函館八幡神がこのように、「箱館惣社」=「蝦夷地惣鎮守」の自覚をもって、札幌神社と同じように勅祭扱いを主張している点に思いを致すなら、寺院の世界においてもそうであったように、明治初年に函館八幡宮がライバル視する相手はすでに松前の神明宮でもなければ八幡宮でもなく、それは開拓使と不即不離の関係にある札幌神社であった。
それならば、開拓使自体、この明治3~4年の頃、神社間の明確なヒエラルキーを政治レベルで持っていたかといえば、決してそうではなかった。
明治4年12月のことであるが、開拓使は神祇省に対して、「函館ハ神奈川・神戸・長崎・新潟等と同じく一県ノ体裁なり、県名無之と雖も管内最信仰ノ社を以て県社ニ唱可然哉」(「開公」5712)というように、函館の神社=県社と見なしてはどうかと伺うほど、社格問題については摸索の状況下にあった。
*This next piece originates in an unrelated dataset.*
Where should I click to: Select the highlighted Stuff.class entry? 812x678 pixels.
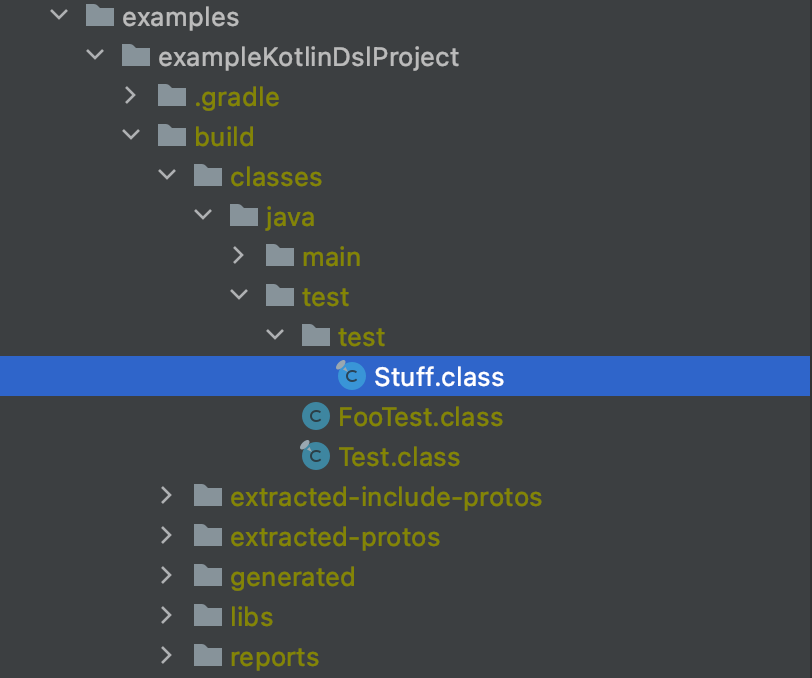coord(438,377)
こうした開拓使においてすら、確かなる社格のイメージを結びえず、函館の神社=県社などと右往左往しているのであるから、当の函館八幡宮などが「箱館惣社」=「蝦夷地鎮守」という古層の伝統意識をふりかざしながら、札幌神社と同等の扱い、否、それ以上の待遇を要求することは、いとも当然のことであった。開拓使という外なる環境までもが、函館八幡宮の古層意識を増幅していたのである。
神社間の序列である社格問題は、じつは函館八幡宮と札幌神社との間のみに惹起したのではなかった。もっとも身近かな、函館の内部においても確かに存在していた。